## Information shown
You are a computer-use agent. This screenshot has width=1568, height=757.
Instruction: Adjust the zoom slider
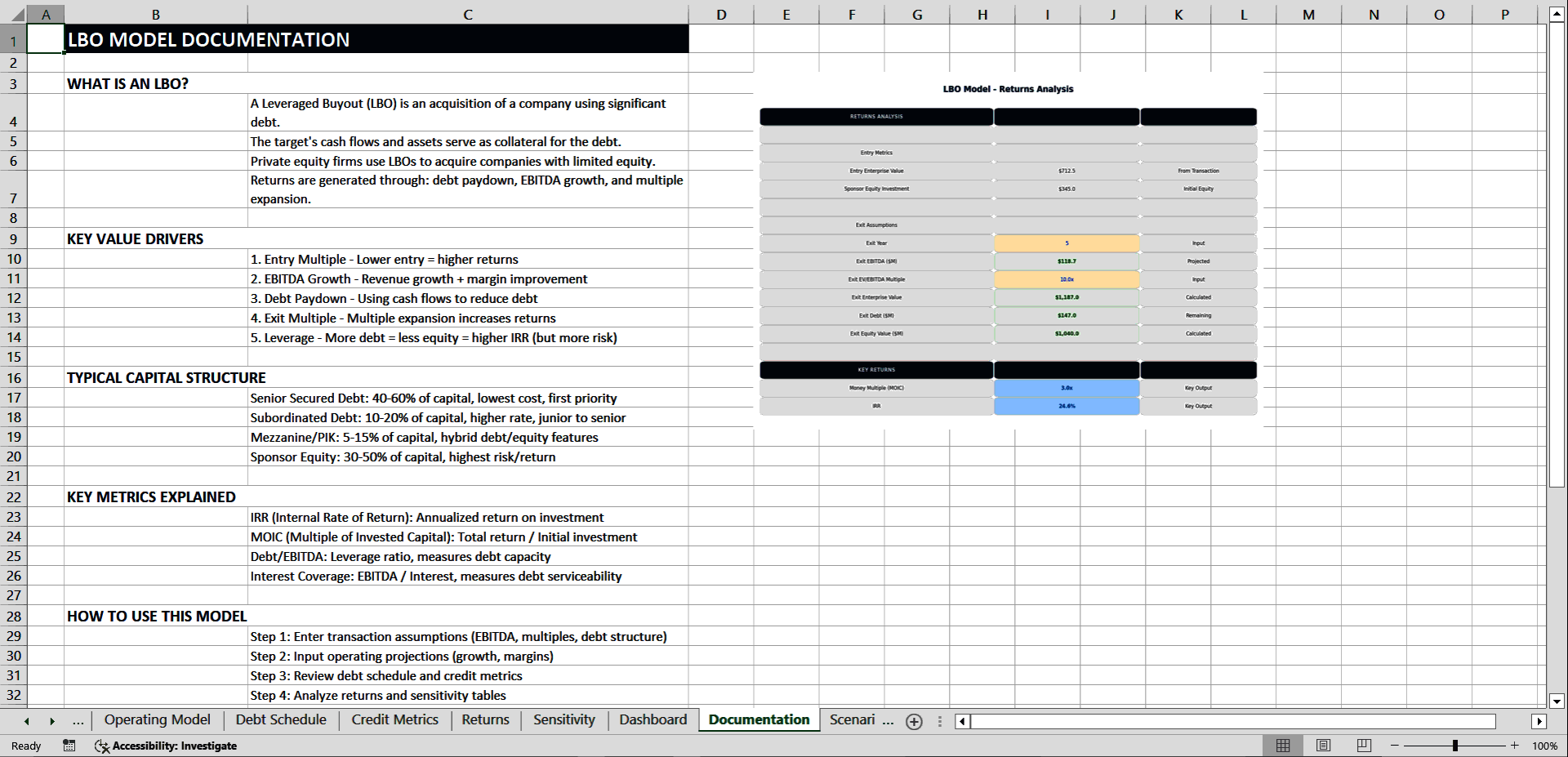tap(1454, 746)
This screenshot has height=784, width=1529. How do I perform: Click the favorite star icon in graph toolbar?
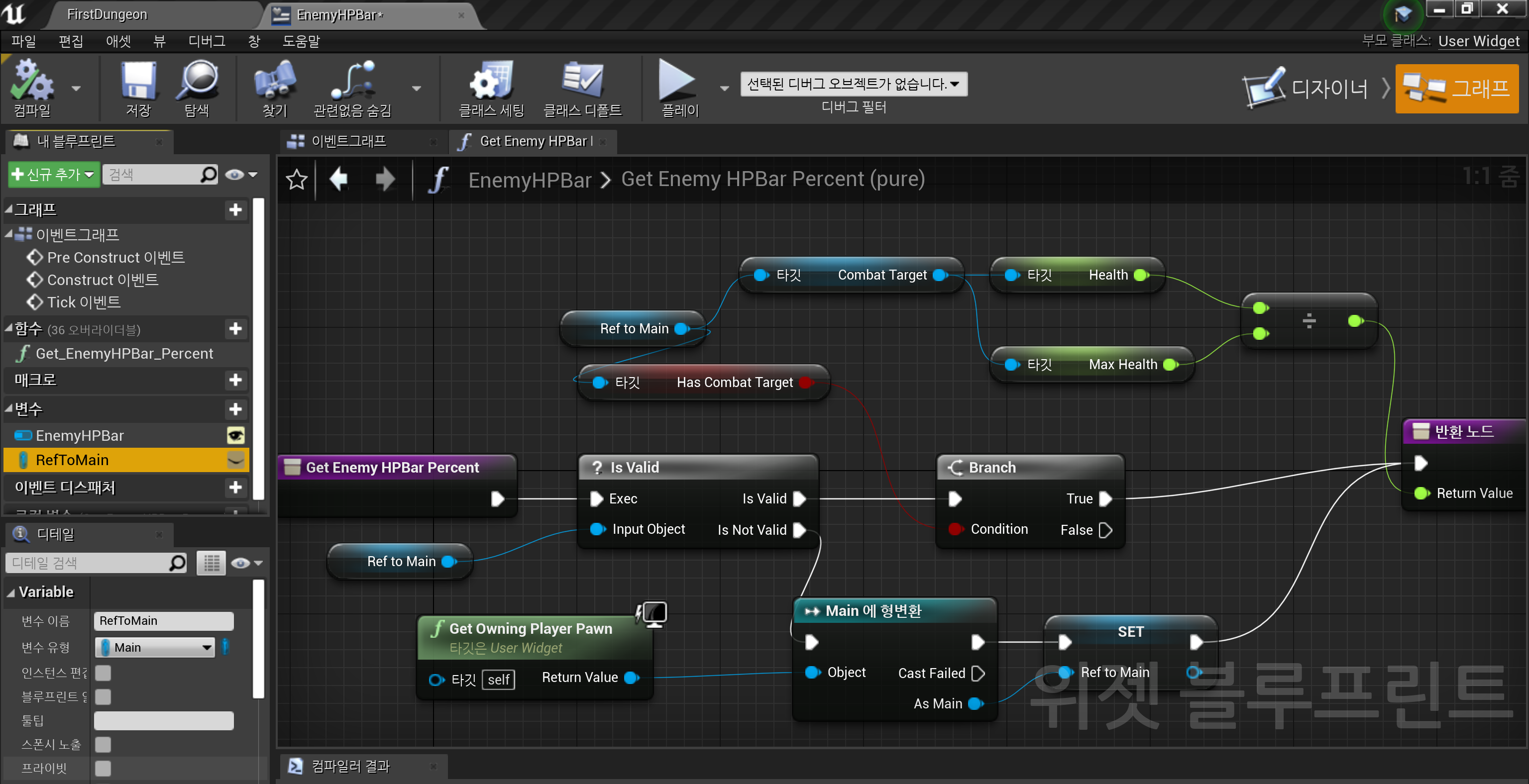(x=297, y=179)
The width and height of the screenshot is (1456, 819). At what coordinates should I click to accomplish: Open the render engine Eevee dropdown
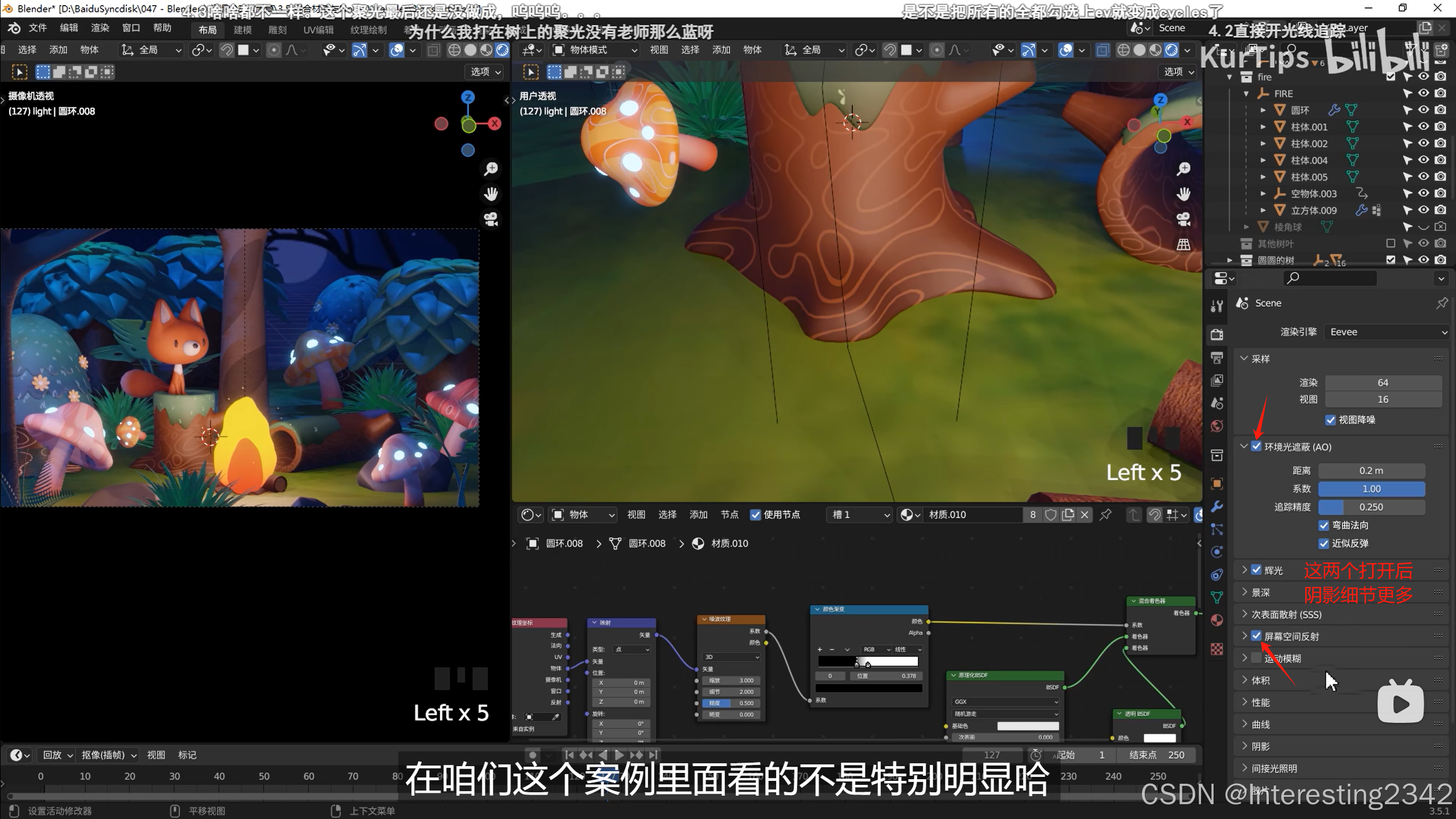click(1387, 332)
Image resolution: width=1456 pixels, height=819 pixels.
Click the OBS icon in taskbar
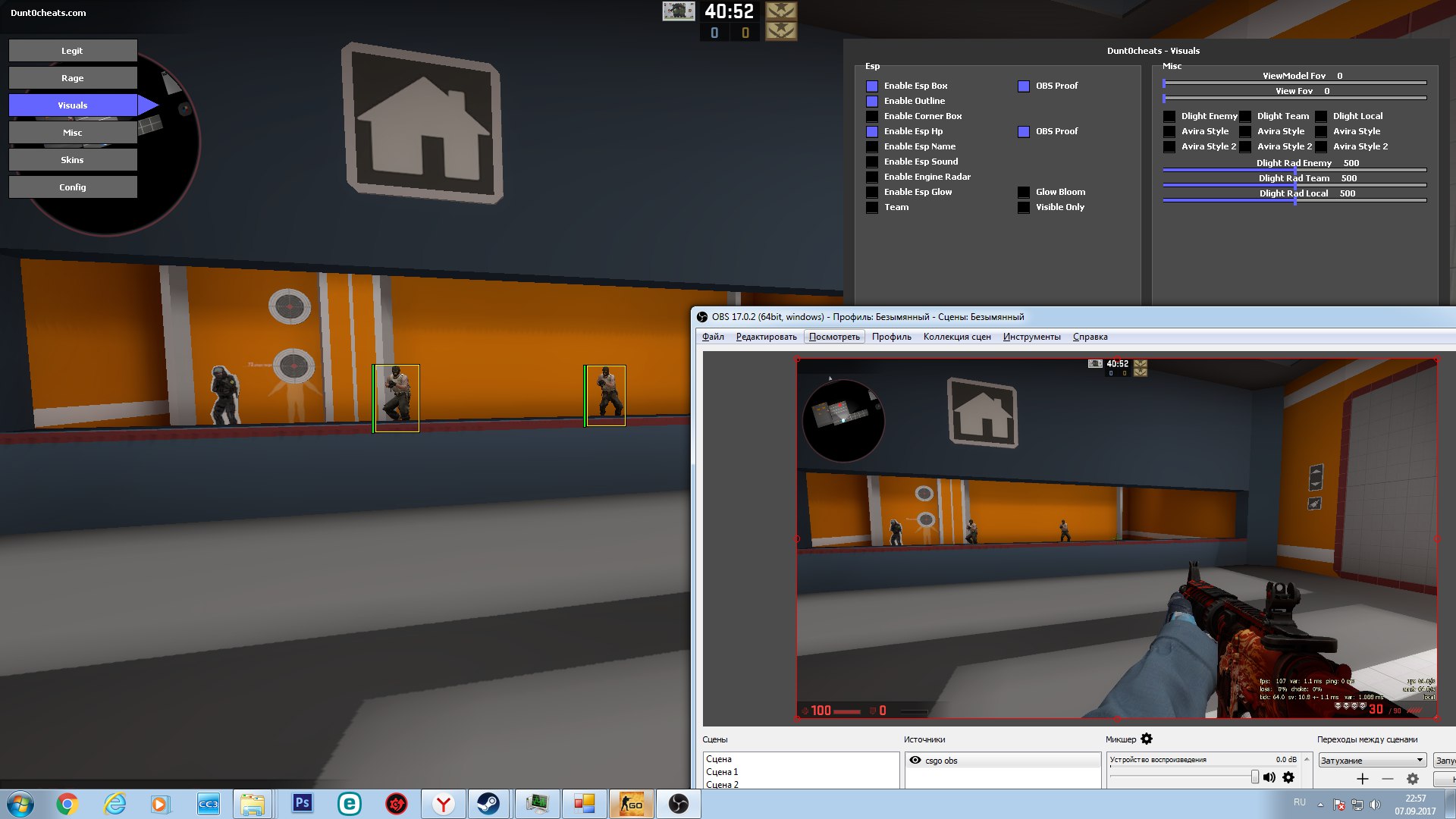679,804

## Assignment
Starting with the line that contains "Instruction: Adjust the zoom slider" and ending with the last line of the data above, transcribe exactly those lines and no others, without pictures.

## Answer below
Instruction: Adjust the zoom slider
tap(1454, 746)
This screenshot has height=784, width=1529. How do I perform: Click the favorite star icon in graph toolbar?
(x=297, y=179)
The width and height of the screenshot is (1456, 819). At what coordinates should I click to accomplish: Open the render engine Eevee dropdown
click(1387, 332)
Image resolution: width=1456 pixels, height=819 pixels.
Click the OBS icon in taskbar
679,804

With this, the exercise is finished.